◆ **Exercise prompt**:
Search the listing for the string "Select". Copy every line that has it.

◆ **Material to process**:

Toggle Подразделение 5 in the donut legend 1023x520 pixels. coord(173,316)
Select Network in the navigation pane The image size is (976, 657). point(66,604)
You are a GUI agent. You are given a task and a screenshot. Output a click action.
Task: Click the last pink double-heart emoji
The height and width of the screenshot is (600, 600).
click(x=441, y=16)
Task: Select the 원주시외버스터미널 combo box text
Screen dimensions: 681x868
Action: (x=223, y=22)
==
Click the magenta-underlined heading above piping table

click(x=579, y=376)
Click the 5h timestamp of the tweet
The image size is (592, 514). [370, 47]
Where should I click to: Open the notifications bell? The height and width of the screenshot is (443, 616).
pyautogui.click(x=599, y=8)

◆ **Result of the task**:
Select Network in the navigation pane The image size is (976, 657). point(66,604)
Task: Select the 원주시외버스터미널 combo box text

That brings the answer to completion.